This work addresses the challenge of maintaining visual consistency across multiple rarity tiers in game UI design—a process currently reliant on manual effort. The authors propose the first LLM-driven visual generation agent framework tailored for game production, which translates natural language descriptions into editable Figma designs through a six-stage neuro-symbolic pipeline. Intermediate representations are structured as Design Spec JSON, and an iterative self-correction mechanism is enabled by a vision-language model-based reflection controller. The study introduces the “quality ceiling effect” and the “rendering-evaluation fidelity principle,” forming a taxonomy of failure modes in game UI generation. Experiments across 110 test cases, three LLMs, and three UI templates reveal that performance gains are constrained by the available improvement margin below a fidelity threshold, and that localized rendering enhancements can inadvertently lower evaluation scores by amplifying structural flaws.
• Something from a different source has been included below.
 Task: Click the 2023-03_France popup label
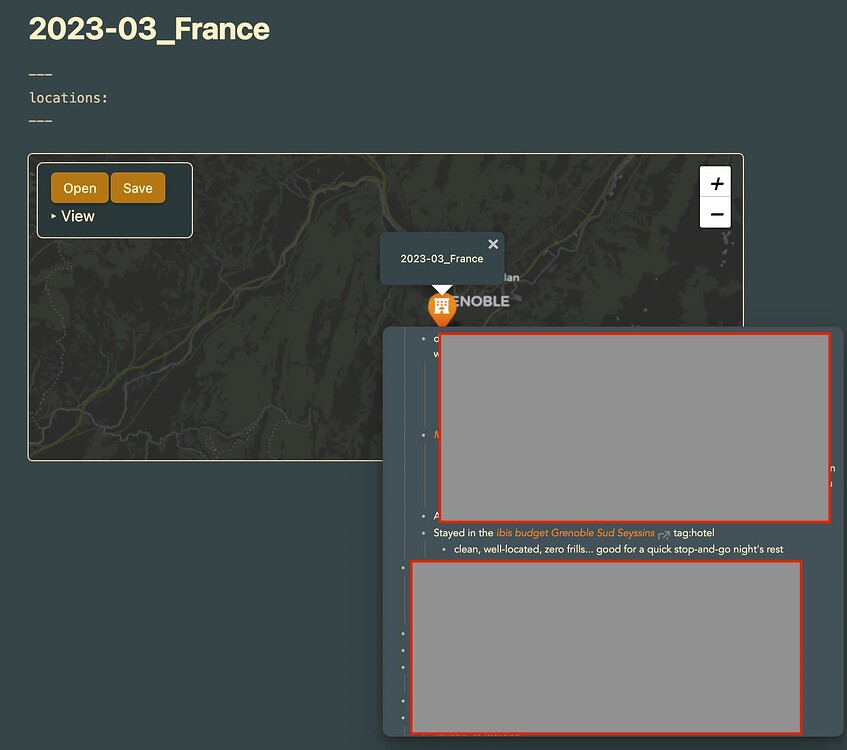pyautogui.click(x=442, y=258)
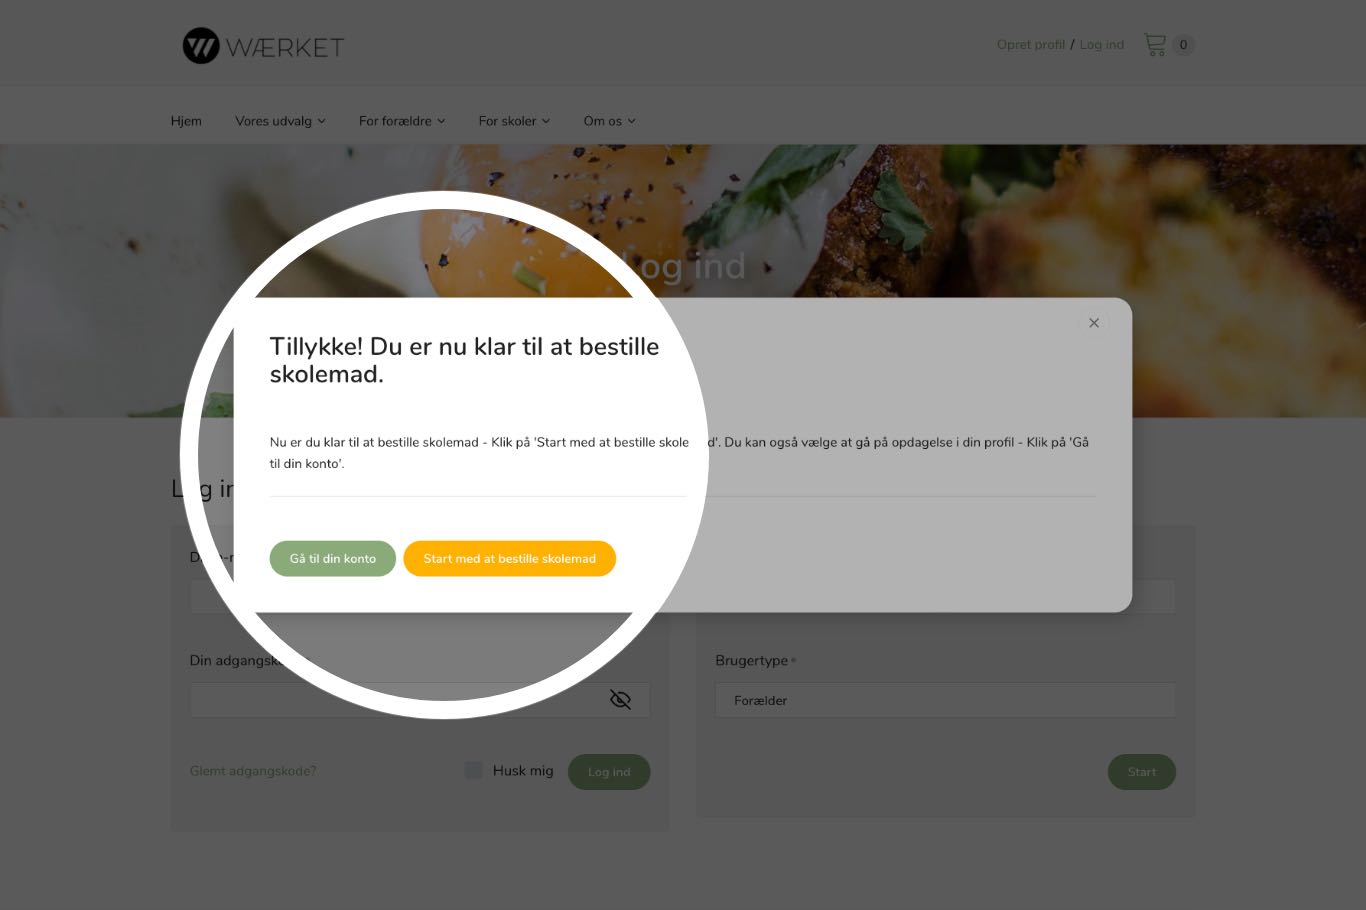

Game UI design requires consistent visual assets across rarity tiers yet remains a predominantly manual process. We present GameUIAgent, an LLM-powered agentic framework that translates natural language descriptions into editable Figma designs via a Design Spec JSON intermediate representation. A six-stage neuro-symbolic pipeline combines LLM generation, deterministic post-processing, and a Vision-Language Model (VLM)-guided Reflection Controller (RC) for iterative self-correction with guaranteed non-regressive quality. Evaluated across 110 test cases, three LLMs, and three UI templates, cross-model analysis establishes a game-domain failure taxonomy (rarity-dependent degradation; visual emptiness) and uncovers two key empirical findings. A Quality Ceiling Effect (Pearson r=-0.96, p<0.01) suggests that RC improvement is bounded by headroom below a quality threshold -- a visual-domain counterpart to test-time compute scaling laws. A Rendering-Evaluation Fidelity Principle reveals that partial rendering enhancements paradoxically degrade VLM evaluation by amplifying structural defects. Together, these results establish foundational principles for LLM-driven visual generation agents in game production.